Feedback courtesy of Grant Barret reaches me via secure channels regarding a recent post of mine about observing linguistic data in participants of reality-based TV shows. It appears I was a bit cavalier in my overview of the structure of such shows, and I may have implied (unintentionally) that I believe the course of events in any such show is free of the producers’ influence. In light of Grant’s response, I should (a) acknowledge the influence of producers and (b) comment on the degree of scriptedness in reality TV.
The discussion emerges from the following description I provided:
…there are prototypical features that distinguish reality-based TV from fictional TV. For example, reality TV is unscripted, and the participants are not actors (except in the celebrity-reality subgenre, where the participants are celebrities, but not on”, or not in character). Much of the footage is also candid and never re-shot.
Grant provides some counterexamples to this: …some of it is, in fact, re-shot, some of it is scripted, and some of it is push-produced. He explains that “push-producing” is a practice of guiding the sequence of events by asking participants how they would react to a particular situation. This makes it difficult to characterize reality TV as totally unscripted, but my position is that there is still a huge element of unscriptedness in reality TV that fictional TV lacks.
The confounding issue here is the component of contrivance that goes into reality TV. Every show has a predetermined structure, which serves as a framework or skeleton for the participants to work with. The framework is essentially the show’s plot, and it is what critics object to when we use the label ‘reality’. For example, why would you vote people off if you were really stuck on a desert island?. The elimination process, Tribal Council, and immunity challenges are all contrived elements of Survivor. The rose ceremony, overnight dates, and meet-the-parents trips are all contrived elements of The Bachelor. Even in reference only to this basic structure, the show has some predetermined topics of conversation for the participants – they’re going to talk about the challenge, or council, etc. This contrivance, in a general sense, is script.
Now, regarding reshooting, I was incorrect. Survivor has been known to reshoot scenes of a particular type, for example, if the producer wants more footage of two people together than what the cameras caught.

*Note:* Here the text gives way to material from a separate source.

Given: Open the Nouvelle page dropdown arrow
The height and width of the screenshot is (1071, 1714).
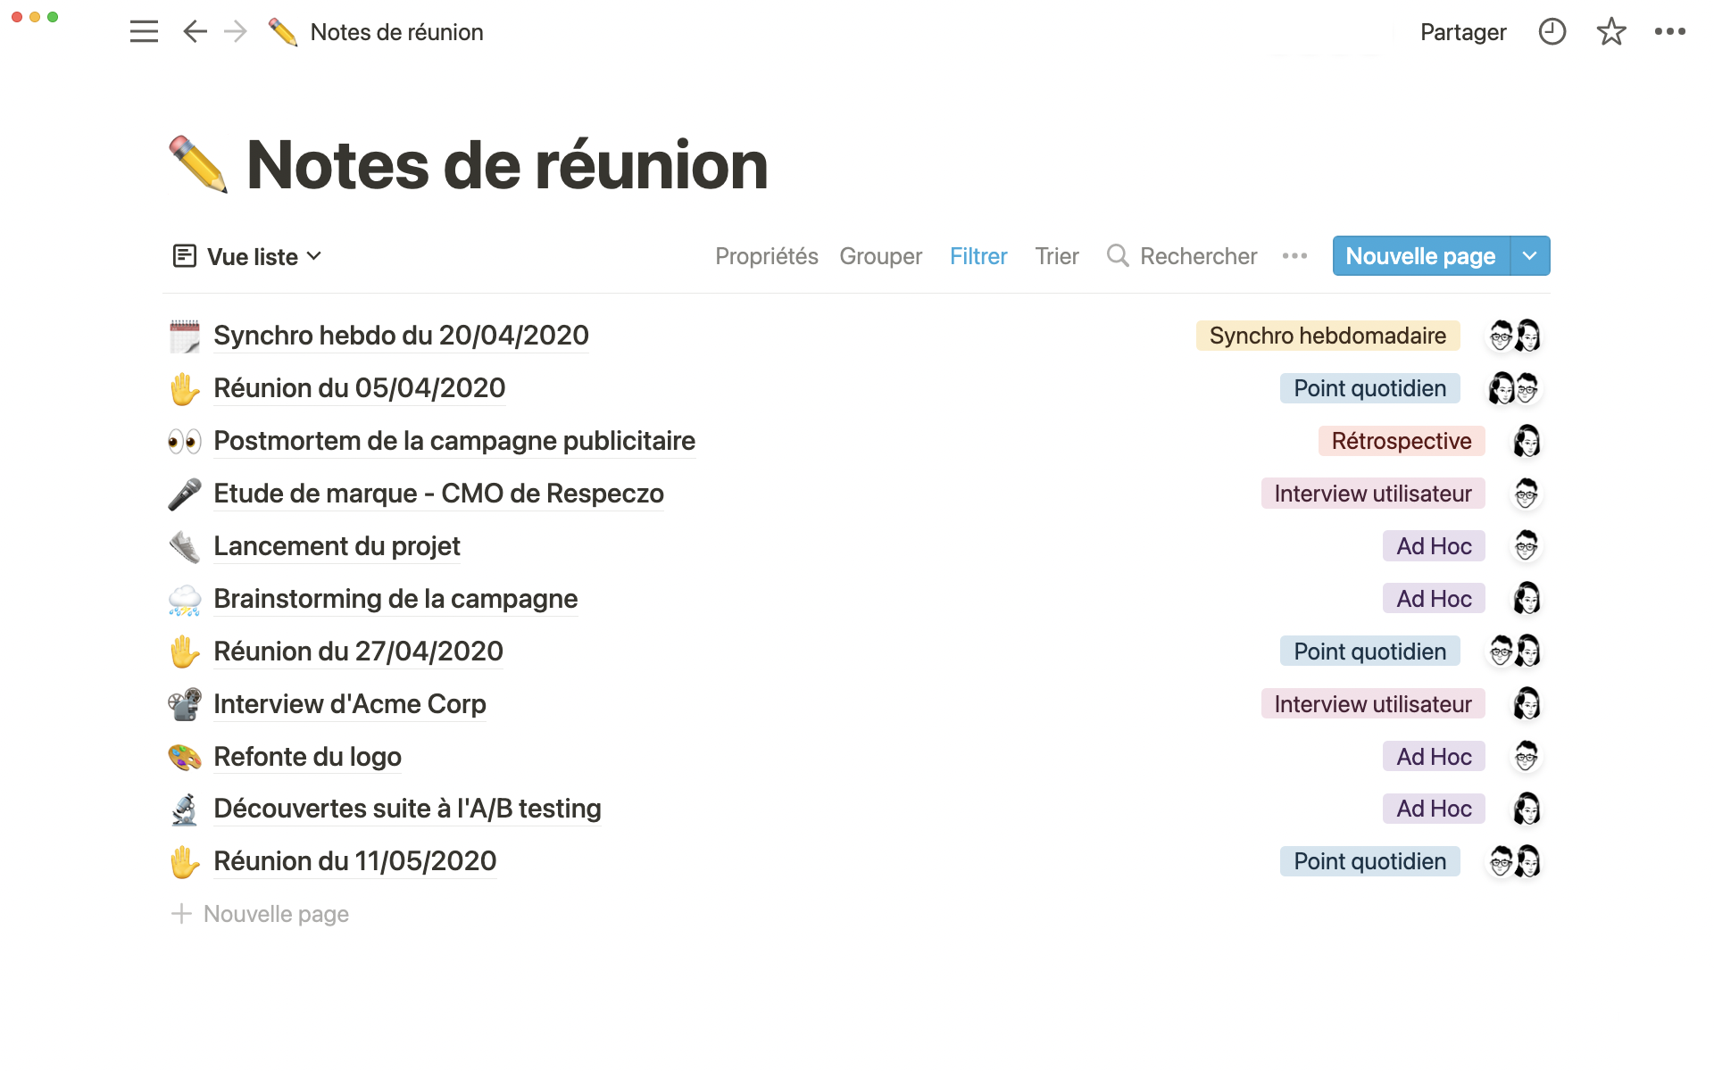Looking at the screenshot, I should 1530,256.
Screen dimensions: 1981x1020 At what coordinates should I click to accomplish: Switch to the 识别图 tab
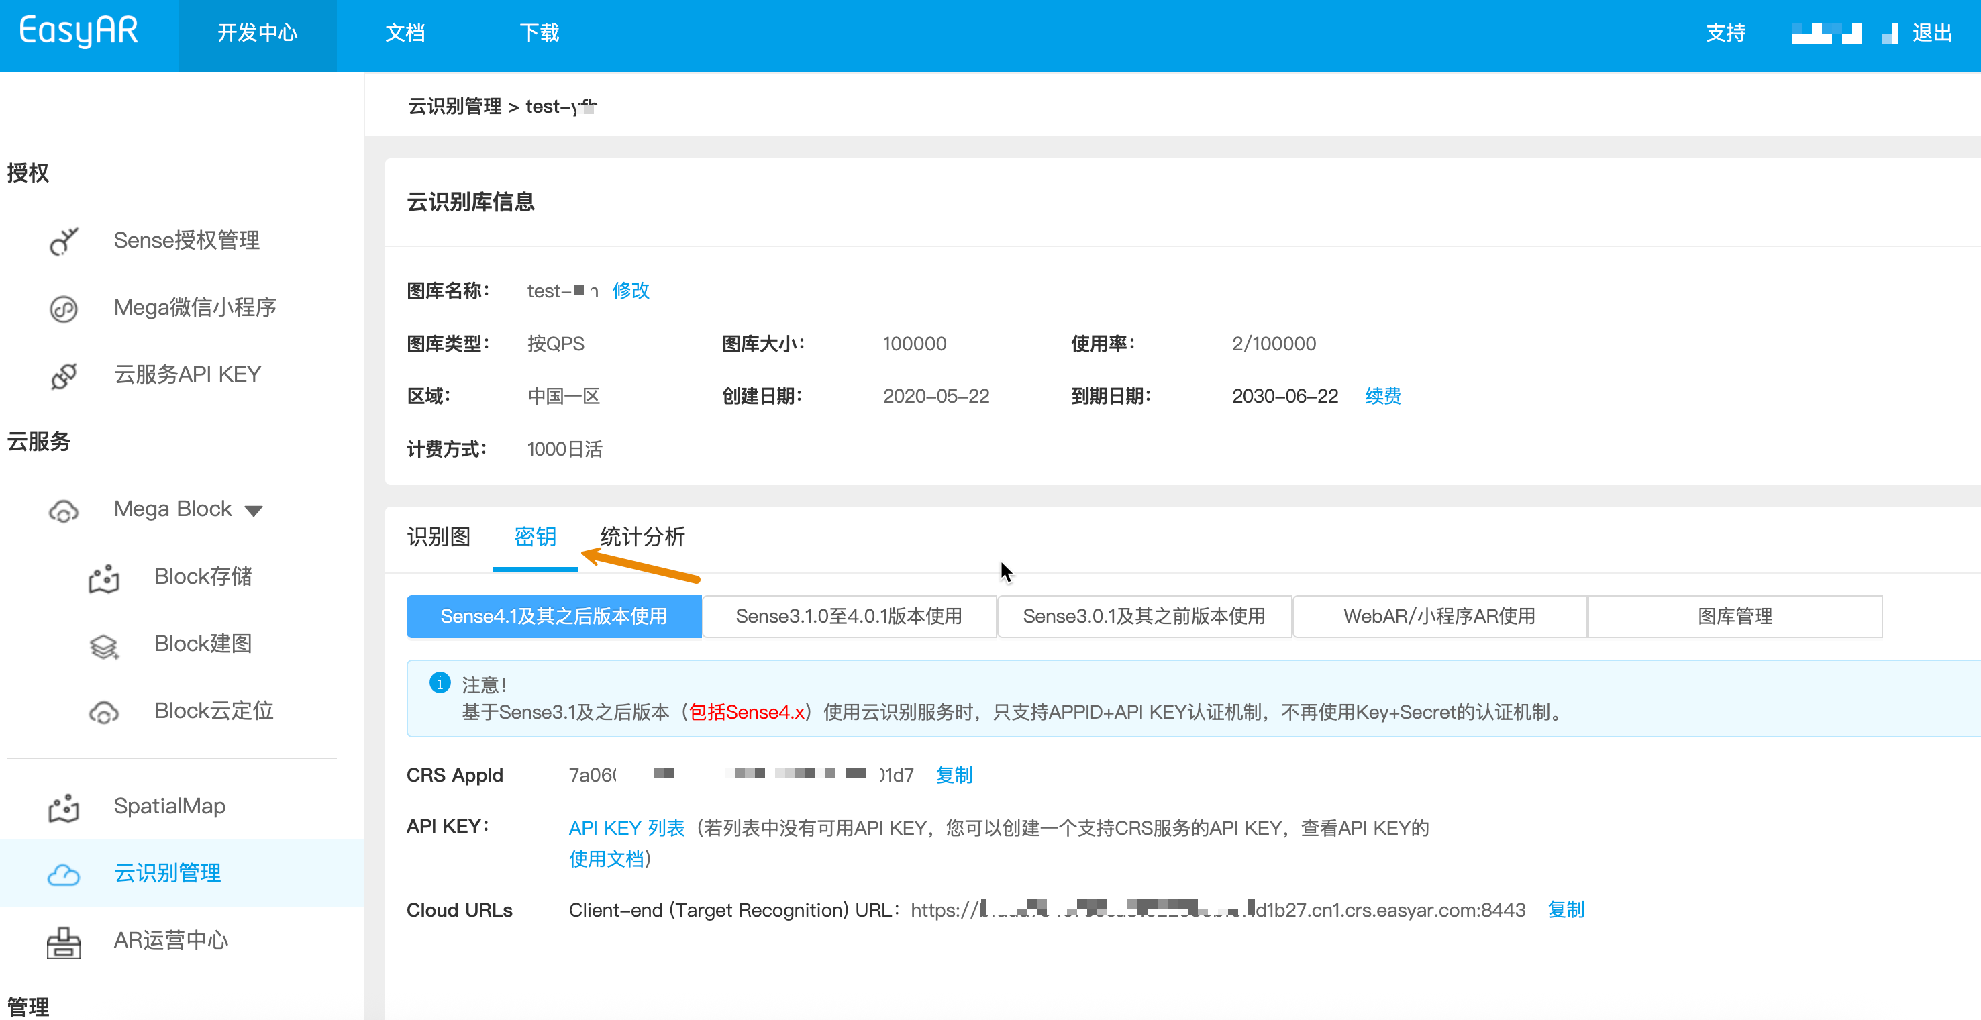coord(438,537)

Moreover, as Grant explains:
…if a “real” person flubs a line or doesn’t say exactly what the producer wants, then the producer will say things like, “Oh, wait, we didn’t get that. Can you just say that again? The part about what a bitch she is?” And the person will do it: usually cleaner, tighter, and on the subject picked out by the producer.
This is an example of reshooting, and possibly of push-producing too. In terms of scripting it comes close to lines for the participant to repeat, but is just short. The topic of the confessional is scripted, but the word choice (other than “bitch”), syntax, and phonology are all still up to the participant and not the producer. My response to Grant, which I’ll repeat here, is that we need to distinguish topic-scripting from syntax-scripting and phonology-scripting.
Fictional shows are scripted at all levels: the specific words and their order are predetermined. My claim is, reality shows do not have this same high degree of scriptedness. This is (possibly) testable, too; the data points in the Apprentice post were the malapropism mediocrisy, the reduplicated exemption-schmejemption, and the singular-agreement they can go frig themself. I’d be wrong about scriptedness here if the producers had specifically asked for the malapropism, for the schm- form (with the [j]), or for themself instead of themselves.
The upshot is that Reality TV shows aren’t as great a source of data as I had let on. They may highlight a few unexpected gems, such as the ones I commented upon, but not enough to build or burst a theory. The reshooting problem obscures the potential for tracking spooneristic speech errors, and the editing makes frequency data impossible to collect. Reality TV is not a substitute for true natural discourse, so in that sense it’s not the same as eavesdropping on the bus.